• The problem
Below is a listing; retype exactly the line with "Open calendar picker in the ATE date field" and every line after it through the end, and only those, leaving out the pictures.
Study material START
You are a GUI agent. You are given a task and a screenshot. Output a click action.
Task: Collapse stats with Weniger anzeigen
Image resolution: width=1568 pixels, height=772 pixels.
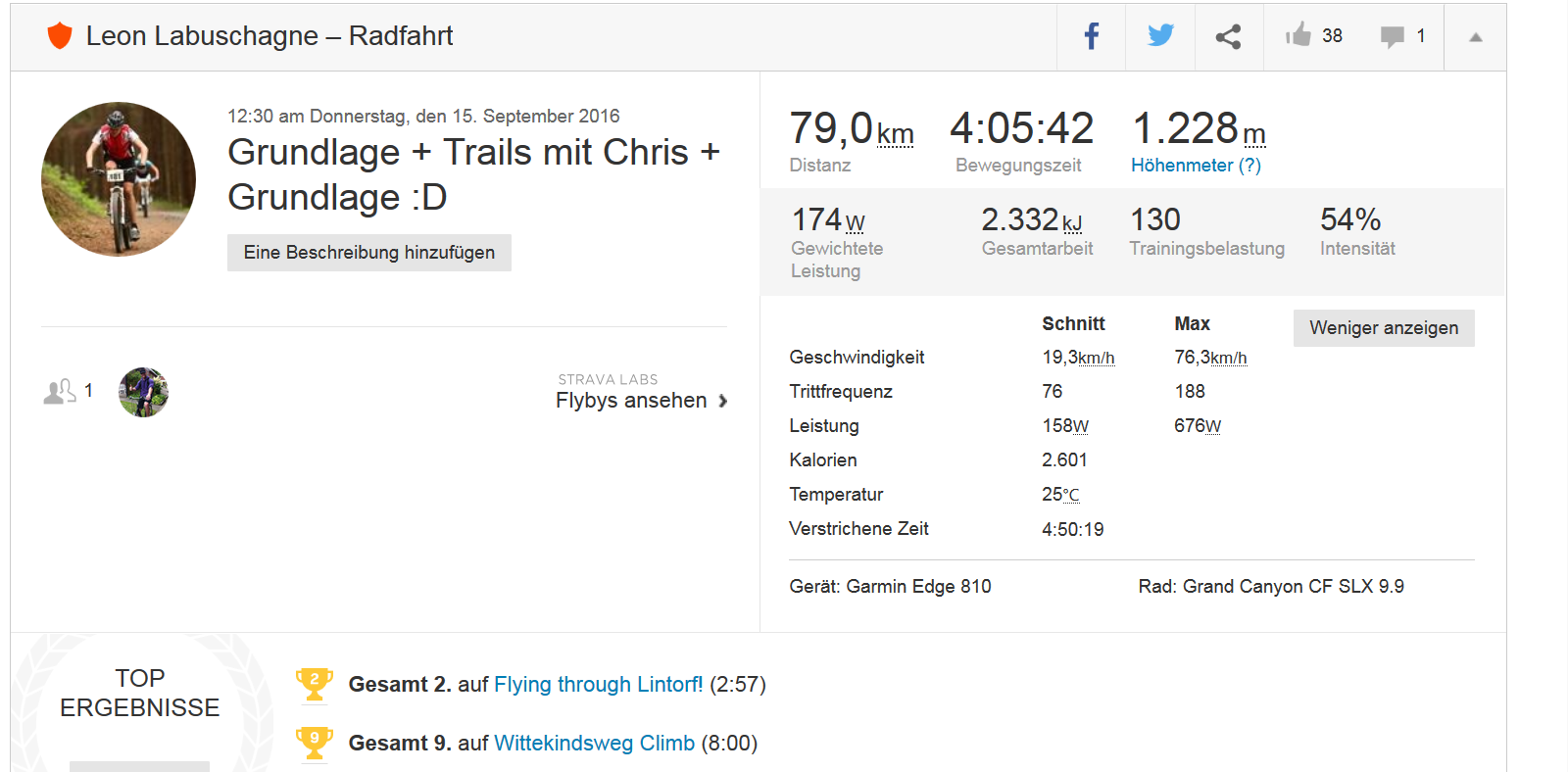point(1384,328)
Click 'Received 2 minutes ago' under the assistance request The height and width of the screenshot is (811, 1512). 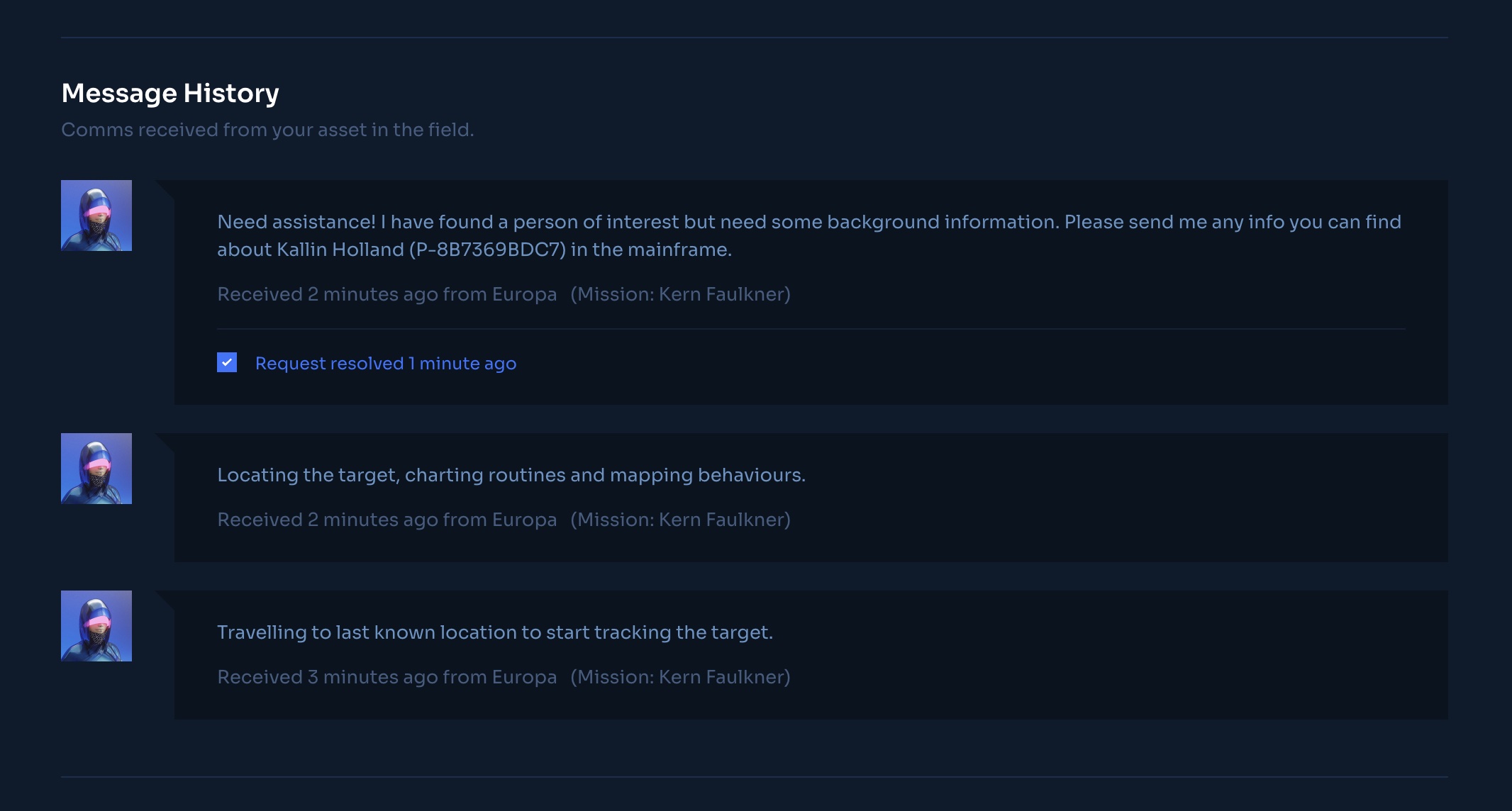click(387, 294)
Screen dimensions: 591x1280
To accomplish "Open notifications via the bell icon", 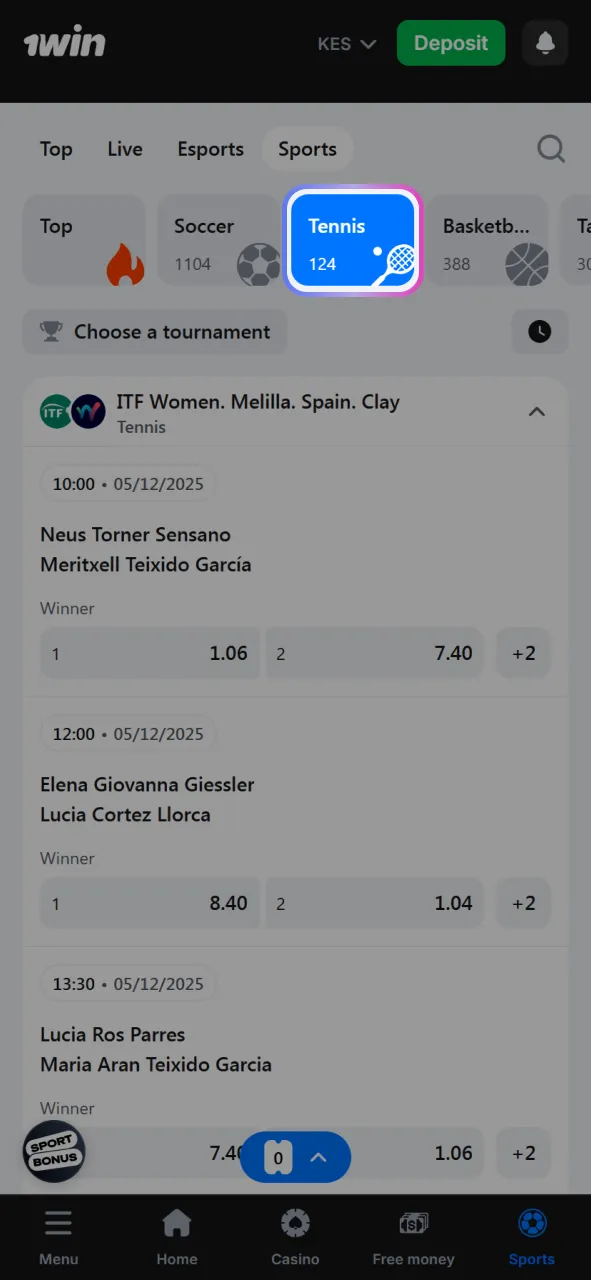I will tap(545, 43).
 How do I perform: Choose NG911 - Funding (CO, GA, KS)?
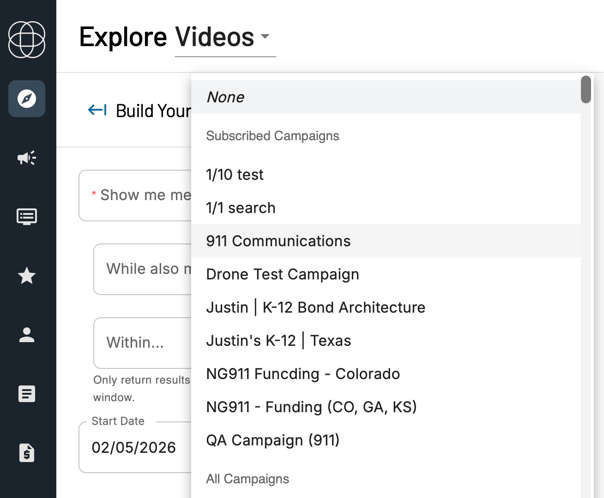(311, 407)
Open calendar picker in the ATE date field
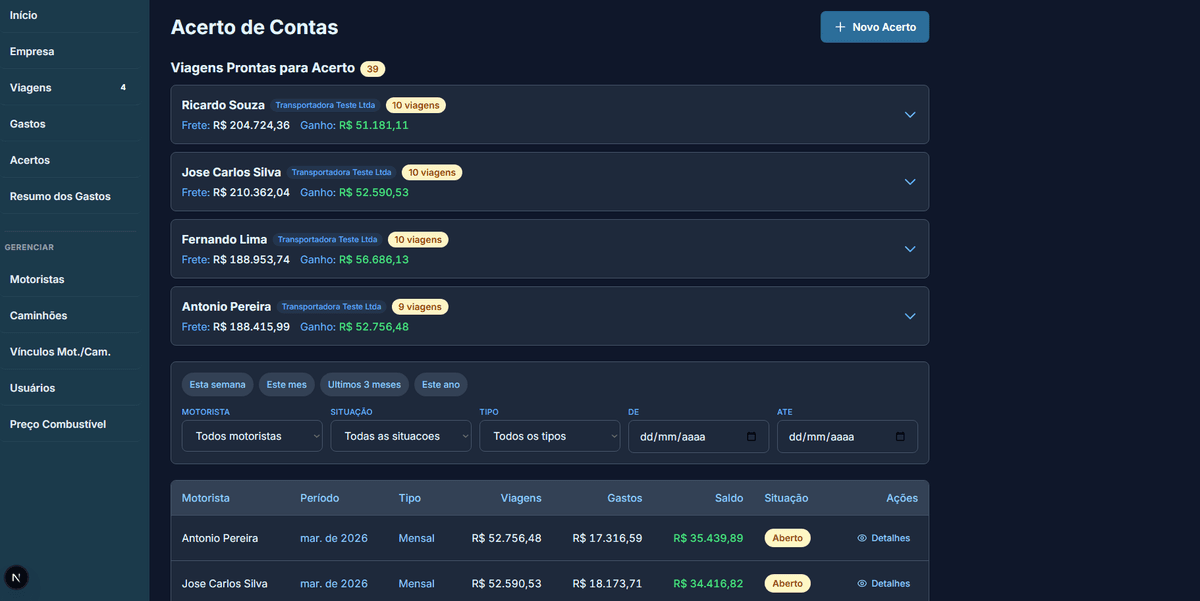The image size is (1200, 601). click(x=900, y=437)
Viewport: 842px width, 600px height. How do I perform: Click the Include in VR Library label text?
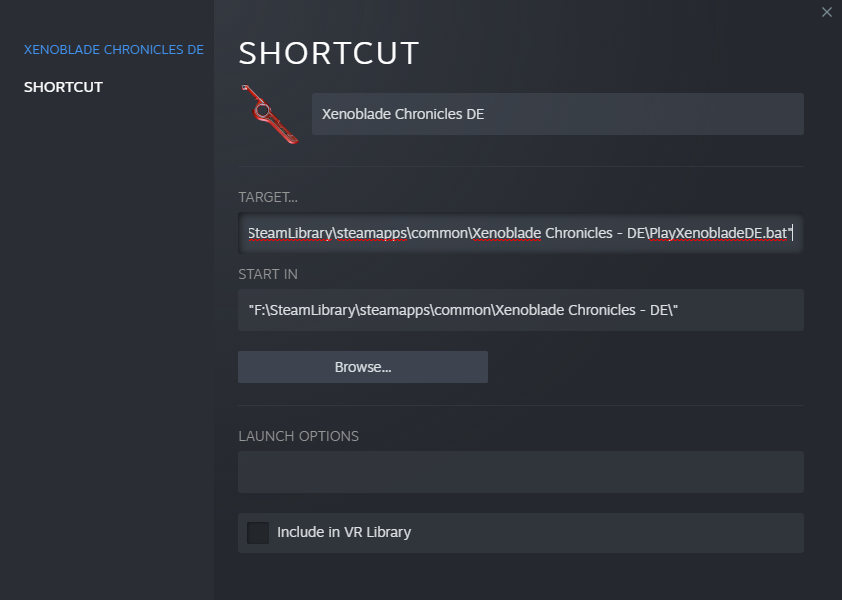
Study material END
• Exercise answer
Open calendar picker in the ATE date field
The image size is (1200, 601). click(x=900, y=437)
Viewport: 842px width, 600px height. How do I perform: Click the Include in VR Library label text?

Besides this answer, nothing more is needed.